:: Document extract ::
━━━━
Tag Archives: NASCAR

Shifting Gears: Rule change going into Pocono Raceway

11 Jun

At the halfway point of the Sprint Cup Series regular season, NASCAR teams competing at Pocono Raceway – known as the “Tricky Triangle” – will test the impact of new freedom they’ve been given when it comes to transmission gear ratios. In the realm of gear ratios, whether you want one that is higher (1.1:1 as opposed to 1.5:1) or lower (1.7:1 as opposed to 1.4:1) depends on what kind of track you’re running.

A lower gear ratio allows for more acceleration. This is what comes in handy when you want to put the pedal to the metal as the stoplight turns green. Or, if you drive a race car for a living, more acceleration is what you want during a restart. It’s also helpful when you’re on short tracks, when you’re constantly slowing down to turn and then speeding back up on the straightaways. The drawback to the increase in torque that comes with a lower gear ratio, however, is worse fuel economy and a lower top-end speed. The latter isn’t as much of an issue on a short track, but fuel economy is always an issue, and it certainly has been prominent in the sport lately.

A higher gear ratio, on the other hand, gives you a higher top speed and better fuel economy. You want this kind of setup on superspeedways like Daytona, where you’ve got extensive straightaways and time to get all the way up to your max speed.

Keeping those things in mind, here’s the official rule change from NASCAR, and further down is the Sprint Cup Series Director John Darby on how this relates specifically to Pocono.

More Shifting Now Available At Pocono: Gear Ratio Changes
For practice, qualifying and the race, all competitors must compete with transmission gear ratios as follows: 1st gear optional; 2nd gear 1.70:1 or greater (1.699 or less will not be permitted); 3rd gear 1.14:1 or greater (1.139 or less will not be permitted); 4th gear must remain 1.00:1. Overdrive ratios will not be permitted.
━━━━
:: Data lines ::
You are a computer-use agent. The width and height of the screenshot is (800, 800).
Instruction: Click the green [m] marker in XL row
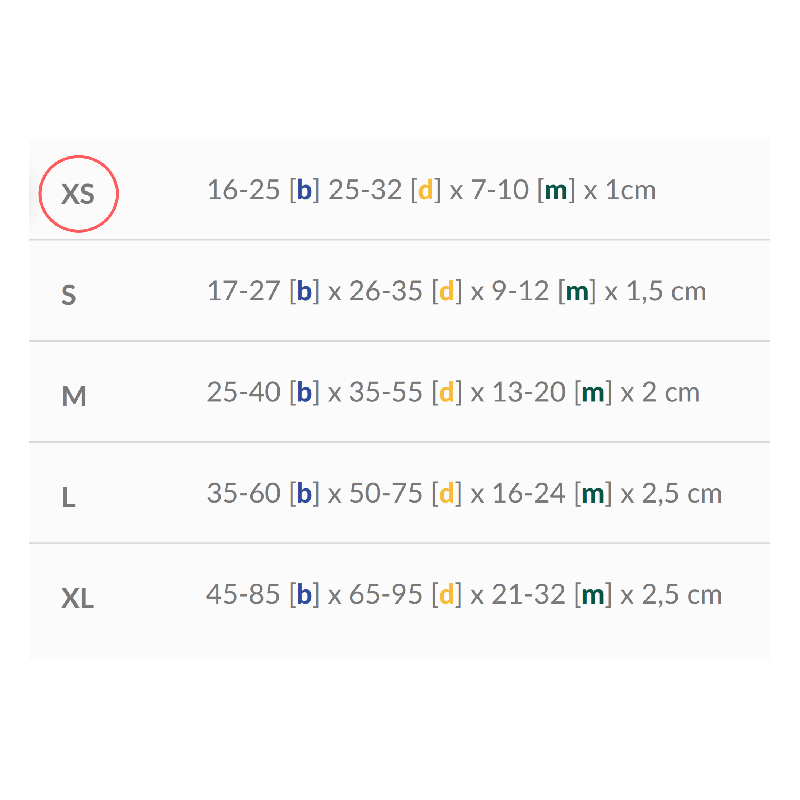tap(593, 595)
━━━━
Using the article on NASCAR gear ratios at Pocono, answer the following.
(a) What nickname does the article give Pocono Raceway?
(b) What two drawbacks come with the added torque of a lower gear ratio?
(c) Under the official rule change, what ratio must 4th gear remain?

:: Final answer ::
(a) The "Tricky Triangle."
(b) Worse fuel economy and a lower top-end speed.
(c) 1.00:1.